In the respective entity financial statements, monetary assets and liabilities denominated in foreign currencies are translated at the rate prevailing at the balance sheet date. Transactions are recorded using the approximate exchange rate at the time of the transaction. All resulting foreign exchange transaction gains and losses are recognized in the subsidiary's income statement.
Income, expense and cash flows of the consolidated companies have been translated into US dollars using average exchange rates. The balance sheets are translated using the year end exchange rates. Translation differences arising from movements in the exchange rates used to translate equity and long-term intercompany financing transactions and net income are allocated to reserves.
Derivative financial instruments and hedging: Derivative financial instruments are initially recognized in the balance sheet at cost and subsequently remeasured to their fair value. The method of recognizing the resulting gain or loss is dependent on whether the derivative contract is designed to hedge a specific risk and qualifies for hedge accounting. On the date a derivative contract is entered into, the Group designates derivatives which qualify as hedges for accounting purposes as either a) a hedge of the fair value of a recognized asset or liability (fair value hedge), or b) a hedge of a forecasted transaction or firm commitment (cash flow hedge) or c) a hedge of a net investment in a foreign entity.
Changes in the fair value of derivatives which are fair value hedges and that are highly effective are recognized in the income statement, along with any changes in the fair value of the hedged asset or liability that is attributable to the hedged risk. Changes in the fair value of derivatives in cash flow hedges are recognized in equity. Where the forecasted transaction or firm commitment results in the recognition of an asset or liability, the gains and losses previously included in equity are included in the initial measurement of the asset or liability. Otherwise, amounts recorded in equity are transferred to the income statement and classified as revenue or expense in the same period in which the forecasted transaction affects the income statement.
Hedges of net investments in foreign entities are accounted for similarly to cash flow hedges. The Group hedges certain net investments in foreign entities with foreign currency borrowings. All foreign exchange gains or losses arising on translation are recognized in equity and included in cumulative translation differences.

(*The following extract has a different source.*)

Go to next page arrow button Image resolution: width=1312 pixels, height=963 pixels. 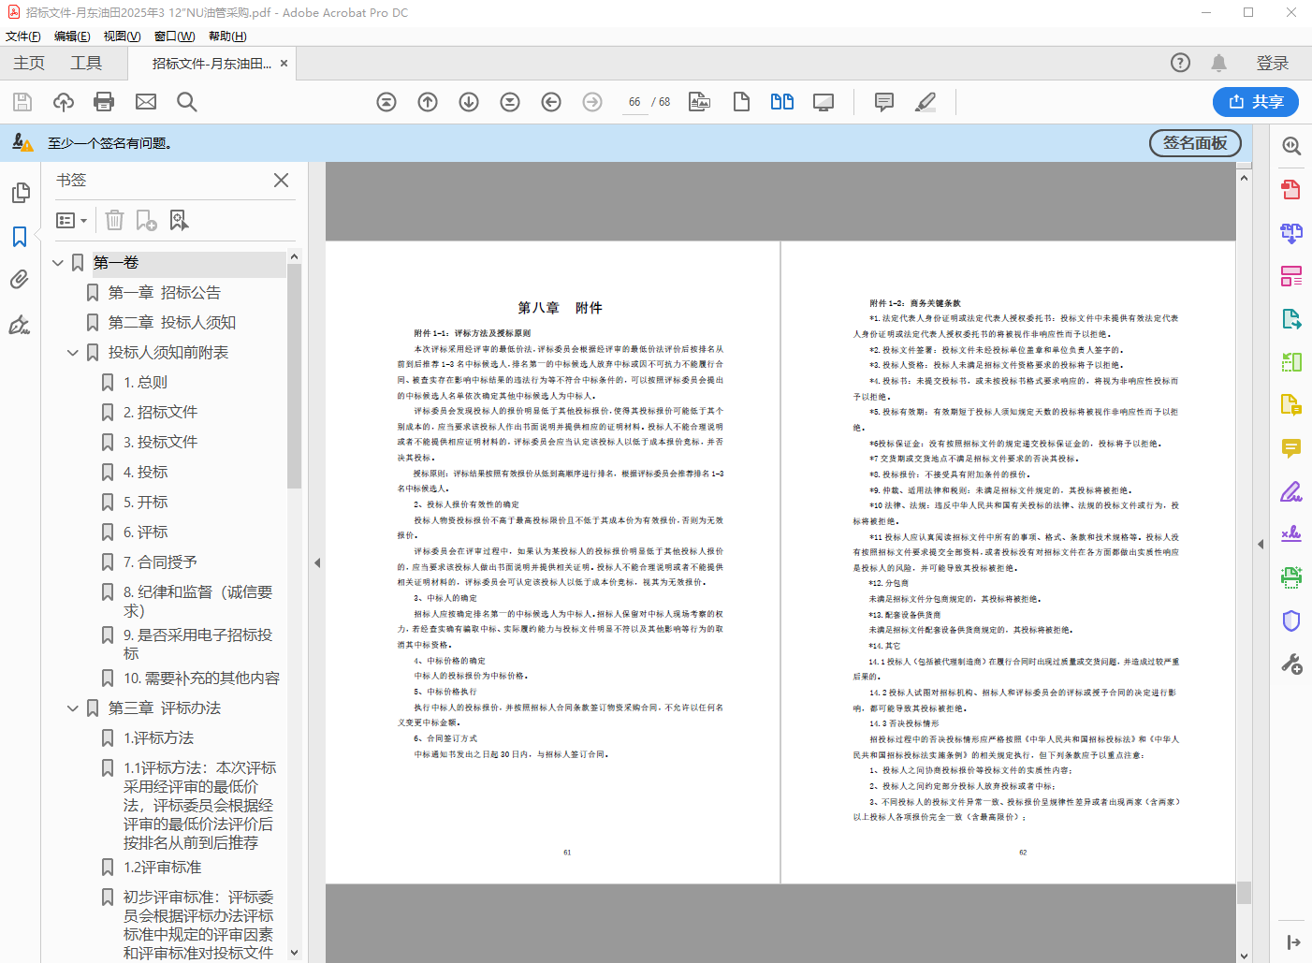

Certain derivative instruments, while providing effective economic hedges under the Group's policies, do not qualify for hedge accounting. Changes in the fair value of any derivative instruments that do not qualify for cash flow hedge accounting are recognized immediately in the income statement.
When a hedging instrument expires or is sold, or when a hedge no longer meets the criteria for hedge accounting, any cumulative gain or loss existing in equity at that time remains in equity and is recognized in the income statement, when the committed or forecasted transaction is ultimately recognized in the income statement. However, if a forecasted or committed transaction is no longer expected to occur, the cumulative gain or loss that was recognized in equity is immediately transferred to the income statement.
150
The purpose of hedge accounting is to match the impact of the hedged item and the hedging instrument in the income statement. To qualify for hedge accounting, the hedging relationship must meet several strict conditions with respect to documentation, probability of occurrence, hedge effectiveness and reliability of measurement. At the inception of the transaction the Group documents the relationship between hedging instruments and hedged items, as well as its risk management objective and strategy for undertaking various hedge transactions. This process includes linking all derivatives designated as hedges to specific assets and liabilities or to specific firm commitments or forecasted transactions. The Group also documents its assessment, both at the hedge inception and on an ongoing basis, as to whether the derivatives that are used in hedging transactions are highly effective in offsetting changes in fair values or cash flows of hedged items.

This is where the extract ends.